Extract the lines below word for word, leaving out the pictures.

--------

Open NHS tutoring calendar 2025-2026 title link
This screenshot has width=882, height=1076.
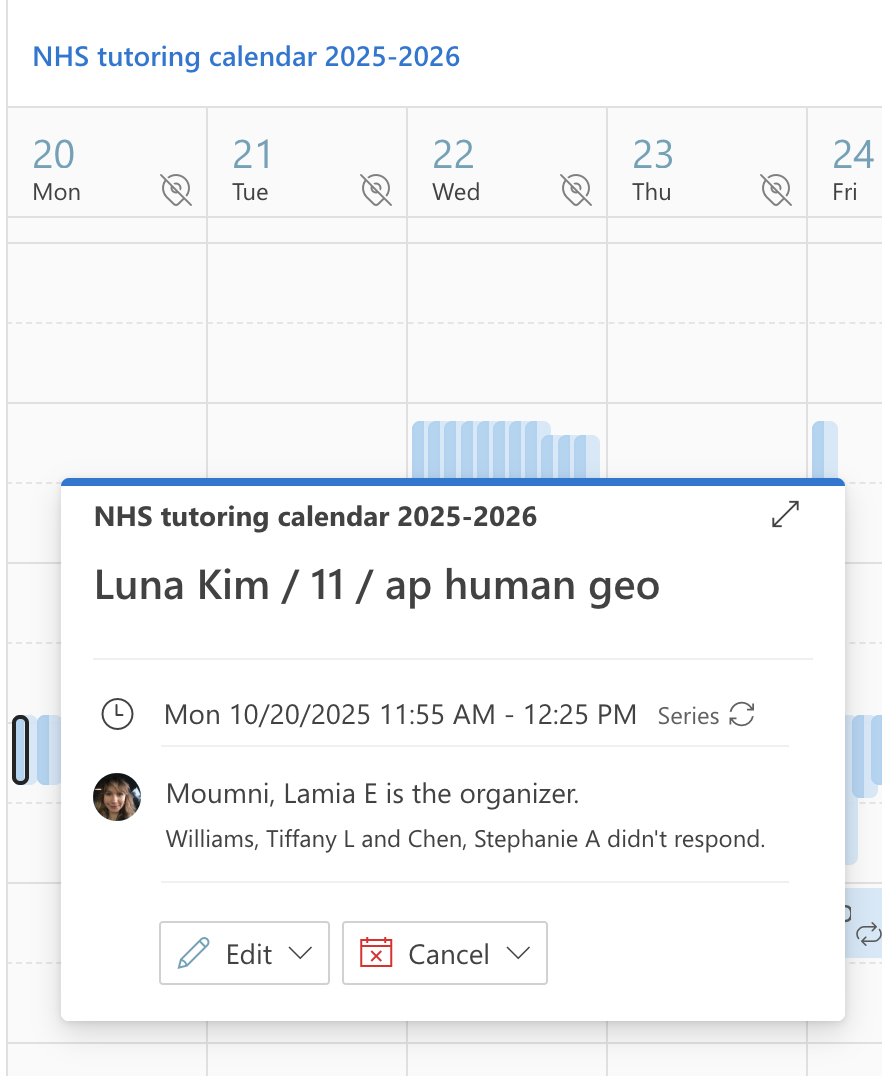pyautogui.click(x=246, y=56)
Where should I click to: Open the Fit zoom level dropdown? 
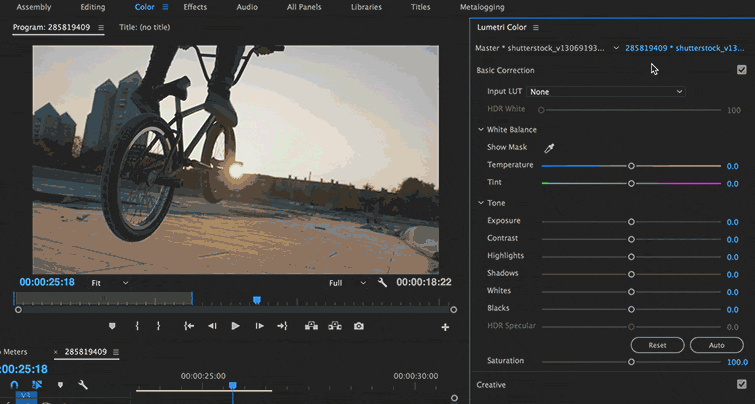[x=110, y=283]
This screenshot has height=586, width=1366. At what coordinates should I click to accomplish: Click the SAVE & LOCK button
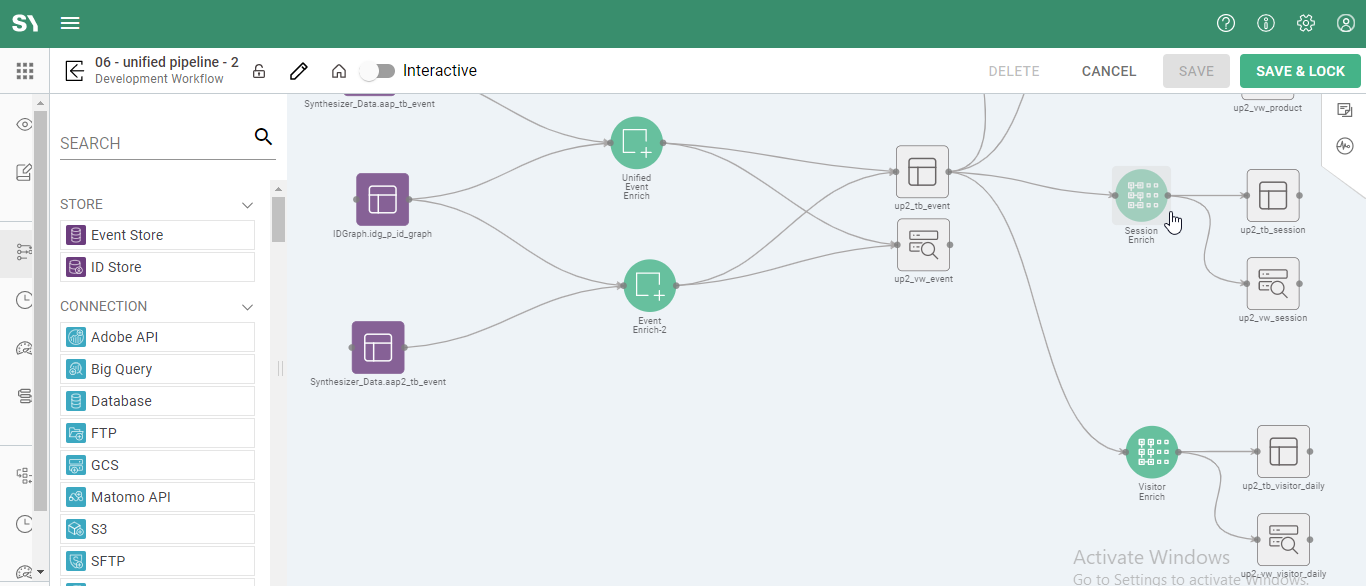[1300, 71]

--------

→ Result
Open NHS tutoring calendar 2025-2026 title link
This screenshot has width=882, height=1076.
pyautogui.click(x=246, y=56)
Where should I click to: Open the Fit zoom level dropdown? 
[x=110, y=283]
This screenshot has height=586, width=1366. At what coordinates should I click to accomplish: Click the SAVE & LOCK button
[1300, 71]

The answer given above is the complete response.